Exercise instructions >> Let your answer be the line containing "Look Inside (46, 1122)" and every line below it to the end of the records, copied exactly.

━━━━━━━━━━

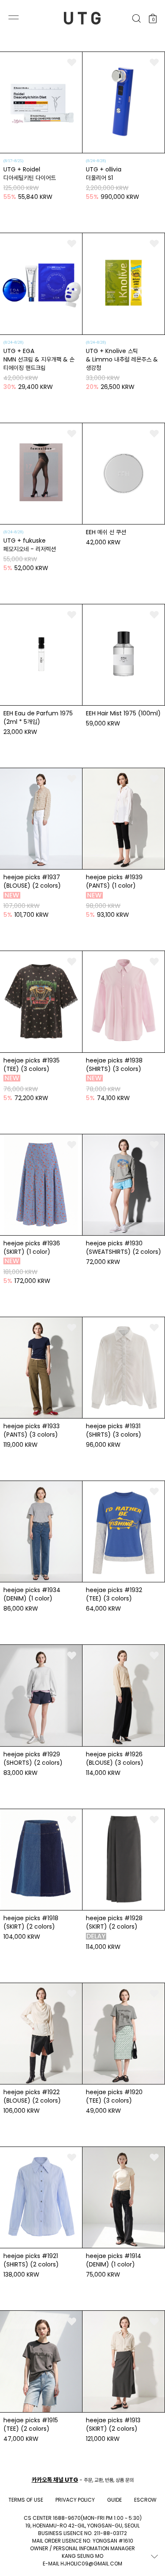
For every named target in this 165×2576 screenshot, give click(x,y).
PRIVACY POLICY (75, 2499)
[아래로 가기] (154, 2556)
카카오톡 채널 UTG (55, 2479)
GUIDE (114, 2499)
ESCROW (145, 2499)
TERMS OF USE (25, 2499)
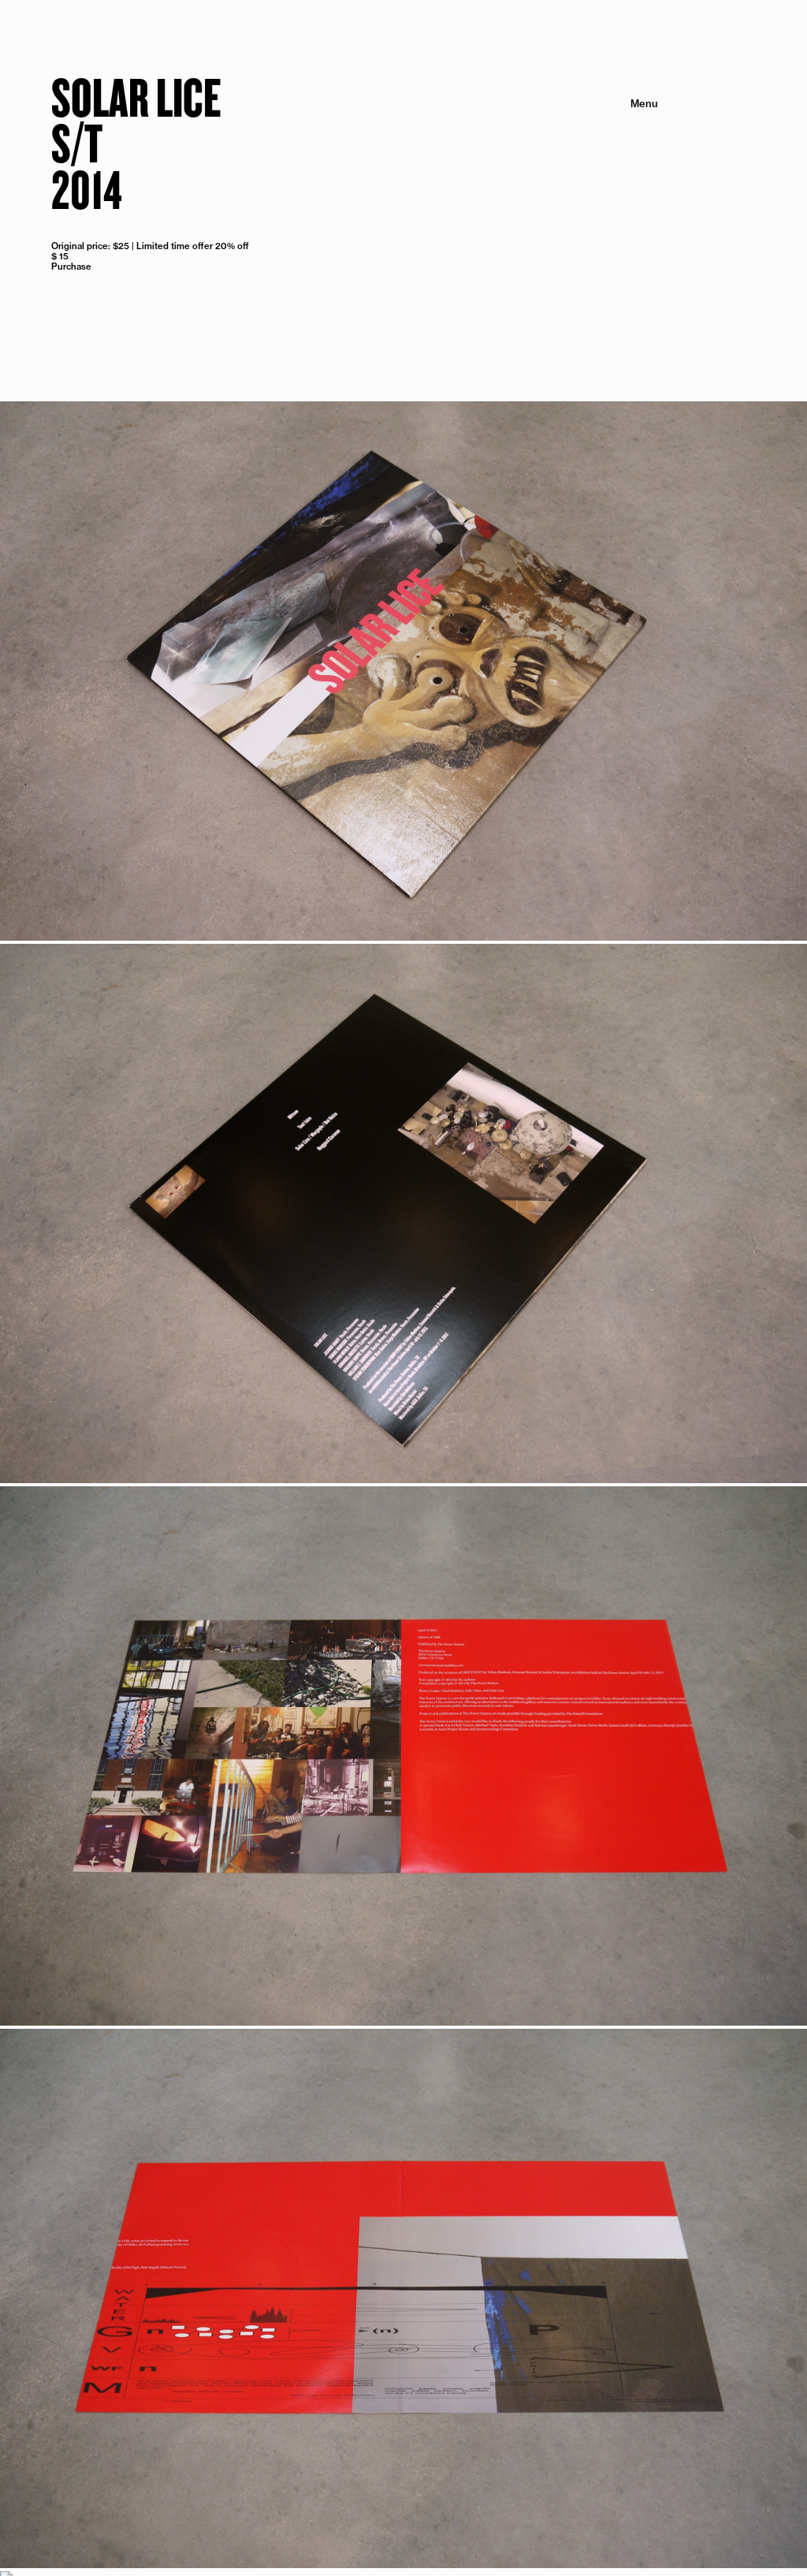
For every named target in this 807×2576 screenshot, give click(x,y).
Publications (623, 120)
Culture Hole (622, 168)
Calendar (630, 132)
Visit (642, 145)
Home (638, 157)
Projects (632, 109)
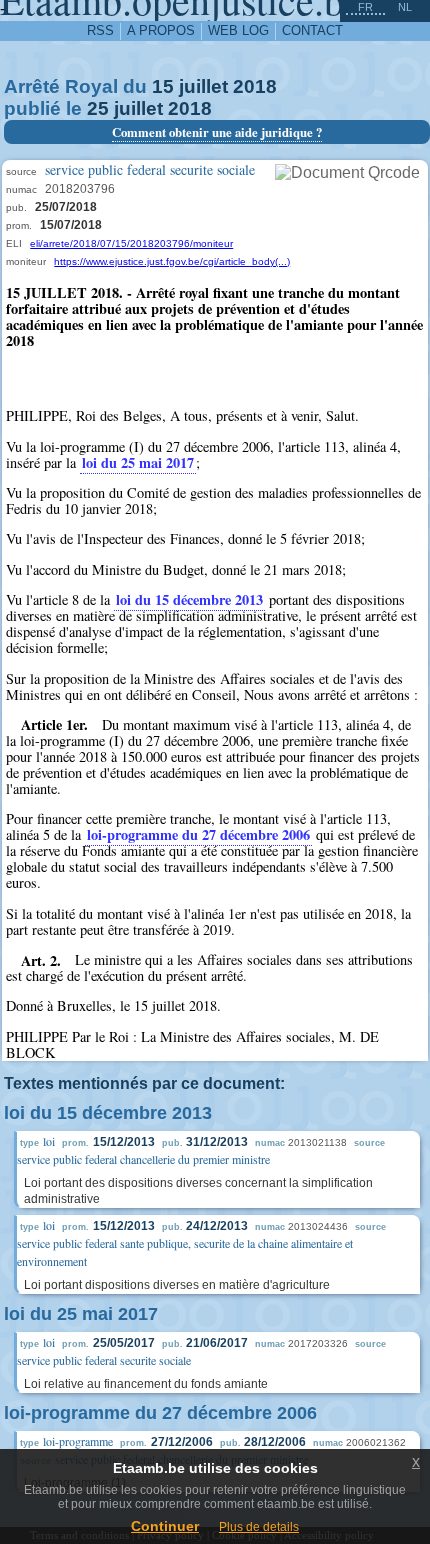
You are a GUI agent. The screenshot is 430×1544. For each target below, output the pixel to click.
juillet (203, 86)
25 (98, 108)
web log (238, 30)
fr (365, 7)
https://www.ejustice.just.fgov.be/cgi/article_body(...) (172, 261)
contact (312, 30)
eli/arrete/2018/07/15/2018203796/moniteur (131, 243)
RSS (100, 30)
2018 (255, 86)
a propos (161, 30)
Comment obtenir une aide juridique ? (217, 132)
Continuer (165, 1526)
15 (163, 86)
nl (405, 7)
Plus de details (259, 1527)
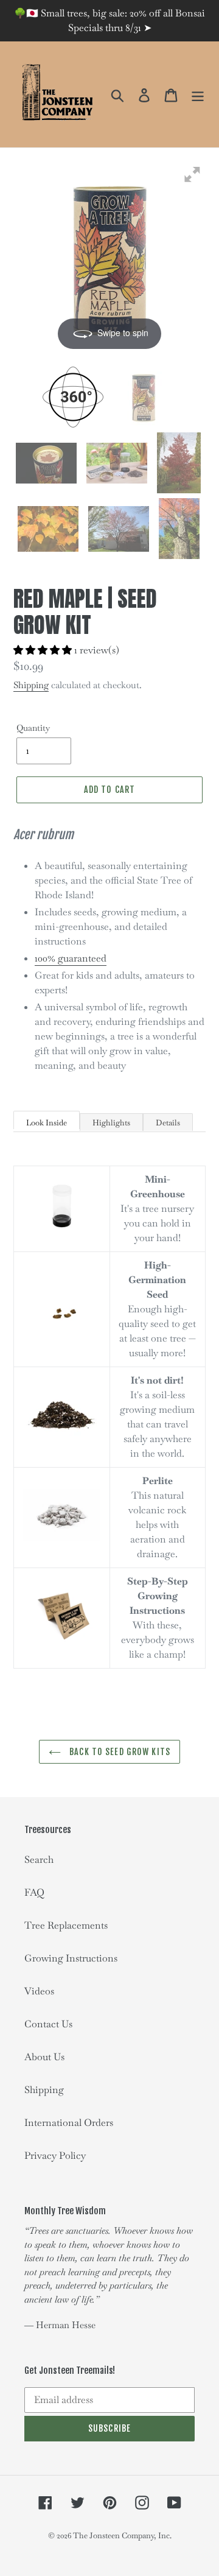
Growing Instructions (70, 1958)
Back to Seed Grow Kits (118, 1752)
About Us (44, 2056)
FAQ (34, 1892)
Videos (39, 1991)
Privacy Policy (55, 2155)
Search (39, 1859)
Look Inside (46, 1122)
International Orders (68, 2122)
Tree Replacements (66, 1925)
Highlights (111, 1122)
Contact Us (48, 2024)
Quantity (33, 727)
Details (168, 1122)
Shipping (31, 685)
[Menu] (197, 94)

━━━━━━━━━━

Result for this exercise >>
Look Inside (46, 1122)
International Orders (68, 2122)
Tree Replacements (66, 1925)
Highlights (111, 1122)
Contact Us (48, 2024)
Quantity (33, 727)
Details (168, 1122)
Shipping (31, 685)
[Menu] (197, 94)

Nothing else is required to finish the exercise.